:: Complete the following ::
• a. Reproduce word for word the stretch of the tweet sentiment notebook from "print(f'Total No. of" through "2000 test datasets.".
• b. Answer these questions from the tweet sentiment notebook, one per line:
(i) What total number of positive tweets does it print?
(ii) Besides twitter_samples, which package does it download?
(iii) How many items does it report for the test data?

:: Source extract ::
### Implement Naive Bayes to predict tweet sentiments

In [41]:
import numpy as np
import pandas as pd
import nltk
from nltk.corpus import twitter_samples

In [42]:
nltk.download('twitter_samples')

[nltk_data] Downloading package twitter_samples to
[nltk_data]     /Users/rishushrivastava/nltk_data...
[nltk_data]   Package twitter_samples is already up-to-date!


True

In [43]:
nltk.download('stopwords')

[nltk_data] Downloading package stopwords to
[nltk_data]     /Users/rishushrivastava/nltk_data...
[nltk_data]   Package stopwords is already up-to-date!


True

### Load and Analyse your data

In [44]:
# load positive tweets
positive_tweets = twitter_samples.strings('positive_tweets.json')
positive_tweets[:3]

['#FollowFriday @France_Inte @PKuchly57 @Milipol_Paris for being top engaged members in my community this week :)',
 '@Lamb2ja Hey James! How odd :/ Please call our Contact Centre on 02392441234 and we will be able to assist you :) Many thanks!',
 '@DespiteOfficial we had a listen last night :) As You Bleed is an amazing track. When are you in Scotland?!']

In [45]:
# load negative tweets
negative_tweets = twitter_samples.strings('negative_tweets.json')
negative_tweets[:3]

['hopeless for tmr :(',
 "Everything in the kids section of IKEA is so cute. Shame I'm nearly 19 in 2 months :(",
 '@Hegelbon That heart sliding into the waste basket. :(']

In [46]:
## total number of pos and neg tweets

print(f"Total No. of Positive tweets: {len(positive_tweets)}")
print(f'Total No. of Negative tweets: {len(negative_tweets)}')

Total No. of Positive tweets: 5000
Total No. of Negative tweets: 5000


In [47]:
## generate a train and test dataset with equal combination of pos and neg tweets
## in total 1000 words, dividing the list of tweets into 8000 train and 2000 test datasets.

train_pos = positive_tweets[:4000]
train_neg = negative_tweets[:4000]

test_pos = positive_tweets[4000:]
test_neg = negative_tweets[4000:]

# combining all of them together

train_data = train_pos + train_neg
test_data = test_pos + test_neg

print(f'Total number of data count train data: {len(train_data)} and test data : {len(test_data)}')

Total number of data count train data: 8000 and test data : 2000


In [48]:
# creating labels for the datasets
train_label = np.append(np.ones((len(train_pos),1)), np.zeros((len(train_neg),1)), axis=0)

:: Provided records ::
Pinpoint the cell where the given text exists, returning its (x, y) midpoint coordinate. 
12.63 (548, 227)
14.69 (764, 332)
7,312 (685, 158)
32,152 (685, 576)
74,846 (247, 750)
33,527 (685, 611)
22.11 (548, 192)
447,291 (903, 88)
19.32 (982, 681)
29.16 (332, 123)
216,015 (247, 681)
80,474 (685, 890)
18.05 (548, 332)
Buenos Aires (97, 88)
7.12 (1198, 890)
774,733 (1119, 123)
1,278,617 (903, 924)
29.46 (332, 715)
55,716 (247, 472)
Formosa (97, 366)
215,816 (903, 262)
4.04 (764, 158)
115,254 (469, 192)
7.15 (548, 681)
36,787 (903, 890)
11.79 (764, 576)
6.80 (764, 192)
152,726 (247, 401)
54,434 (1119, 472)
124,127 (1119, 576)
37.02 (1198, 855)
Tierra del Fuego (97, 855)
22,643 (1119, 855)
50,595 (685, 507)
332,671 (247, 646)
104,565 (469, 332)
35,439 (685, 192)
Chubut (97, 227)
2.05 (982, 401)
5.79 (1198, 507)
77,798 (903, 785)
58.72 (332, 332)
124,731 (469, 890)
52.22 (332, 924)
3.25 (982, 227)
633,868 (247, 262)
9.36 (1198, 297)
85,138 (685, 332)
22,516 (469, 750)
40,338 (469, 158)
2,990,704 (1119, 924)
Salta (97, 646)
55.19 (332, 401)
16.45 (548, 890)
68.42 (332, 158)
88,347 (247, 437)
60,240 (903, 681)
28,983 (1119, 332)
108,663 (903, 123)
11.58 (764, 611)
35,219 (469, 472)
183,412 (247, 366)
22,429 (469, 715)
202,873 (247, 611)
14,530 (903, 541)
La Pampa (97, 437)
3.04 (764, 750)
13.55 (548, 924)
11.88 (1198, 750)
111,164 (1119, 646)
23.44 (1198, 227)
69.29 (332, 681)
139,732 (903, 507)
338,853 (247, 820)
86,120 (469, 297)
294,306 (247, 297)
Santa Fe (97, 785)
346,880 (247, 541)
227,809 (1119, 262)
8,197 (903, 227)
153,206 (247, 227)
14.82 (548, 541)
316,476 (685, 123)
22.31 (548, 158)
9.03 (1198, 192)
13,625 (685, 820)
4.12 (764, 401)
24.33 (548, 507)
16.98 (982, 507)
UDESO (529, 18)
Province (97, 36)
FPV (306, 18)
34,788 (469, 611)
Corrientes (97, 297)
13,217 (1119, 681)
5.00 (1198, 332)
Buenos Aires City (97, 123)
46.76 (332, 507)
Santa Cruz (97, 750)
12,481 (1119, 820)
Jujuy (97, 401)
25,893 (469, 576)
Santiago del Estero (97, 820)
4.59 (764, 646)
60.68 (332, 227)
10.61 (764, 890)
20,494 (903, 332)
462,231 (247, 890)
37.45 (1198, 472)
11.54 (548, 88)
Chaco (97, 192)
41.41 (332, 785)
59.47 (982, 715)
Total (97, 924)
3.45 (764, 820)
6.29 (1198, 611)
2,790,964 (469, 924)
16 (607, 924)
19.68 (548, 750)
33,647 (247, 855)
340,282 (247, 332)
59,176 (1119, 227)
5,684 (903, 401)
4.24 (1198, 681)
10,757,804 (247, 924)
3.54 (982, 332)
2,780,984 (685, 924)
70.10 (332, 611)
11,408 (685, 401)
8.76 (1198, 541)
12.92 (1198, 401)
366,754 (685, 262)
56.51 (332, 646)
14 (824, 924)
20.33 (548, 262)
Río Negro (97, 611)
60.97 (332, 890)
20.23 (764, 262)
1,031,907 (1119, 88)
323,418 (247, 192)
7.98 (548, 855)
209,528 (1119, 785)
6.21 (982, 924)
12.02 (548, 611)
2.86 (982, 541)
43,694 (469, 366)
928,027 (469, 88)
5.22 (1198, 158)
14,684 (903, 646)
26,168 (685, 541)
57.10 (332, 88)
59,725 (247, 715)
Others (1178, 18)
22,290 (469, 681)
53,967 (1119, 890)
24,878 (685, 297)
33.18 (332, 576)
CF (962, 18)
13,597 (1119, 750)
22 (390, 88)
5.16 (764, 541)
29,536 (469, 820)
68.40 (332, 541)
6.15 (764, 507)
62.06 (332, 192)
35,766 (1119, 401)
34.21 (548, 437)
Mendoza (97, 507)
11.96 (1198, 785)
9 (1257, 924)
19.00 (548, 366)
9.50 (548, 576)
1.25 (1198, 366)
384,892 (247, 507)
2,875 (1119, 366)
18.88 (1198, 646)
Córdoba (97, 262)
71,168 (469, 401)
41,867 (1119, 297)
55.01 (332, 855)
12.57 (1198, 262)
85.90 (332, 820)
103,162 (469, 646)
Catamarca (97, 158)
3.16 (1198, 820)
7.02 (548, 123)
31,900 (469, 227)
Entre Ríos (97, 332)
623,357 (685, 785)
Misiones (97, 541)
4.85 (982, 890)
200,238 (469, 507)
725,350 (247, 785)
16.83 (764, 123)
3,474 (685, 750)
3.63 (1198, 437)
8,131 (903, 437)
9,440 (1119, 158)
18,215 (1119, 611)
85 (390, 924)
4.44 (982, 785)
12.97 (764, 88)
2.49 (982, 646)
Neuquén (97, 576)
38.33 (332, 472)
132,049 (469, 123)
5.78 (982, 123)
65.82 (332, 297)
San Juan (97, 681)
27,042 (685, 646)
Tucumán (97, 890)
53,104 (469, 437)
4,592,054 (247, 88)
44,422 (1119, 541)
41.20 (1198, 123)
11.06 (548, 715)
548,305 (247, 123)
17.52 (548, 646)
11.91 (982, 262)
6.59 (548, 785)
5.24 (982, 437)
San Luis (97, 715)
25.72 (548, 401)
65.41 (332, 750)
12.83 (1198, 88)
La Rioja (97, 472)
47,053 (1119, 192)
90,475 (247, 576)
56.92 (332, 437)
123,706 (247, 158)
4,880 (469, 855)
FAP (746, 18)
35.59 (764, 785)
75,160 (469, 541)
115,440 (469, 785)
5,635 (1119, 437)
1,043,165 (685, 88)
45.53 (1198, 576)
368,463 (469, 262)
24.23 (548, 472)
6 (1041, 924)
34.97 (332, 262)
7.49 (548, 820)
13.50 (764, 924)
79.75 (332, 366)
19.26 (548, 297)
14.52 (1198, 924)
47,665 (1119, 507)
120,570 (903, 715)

:: Solutions to each task ::
• a.
print(f'Total No. of Negative tweets: {len(negative_tweets)}')

Total No. of Positive tweets: 5000
Total No. of Negative tweets: 5000


In [47]:
## generate a train and test dataset with equal combination of pos and neg tweets
## in total 1000 words, dividing the list of tweets into 8000 train and 2000 test datasets.

• b.
(i) 5000
(ii) stopwords
(iii) 2000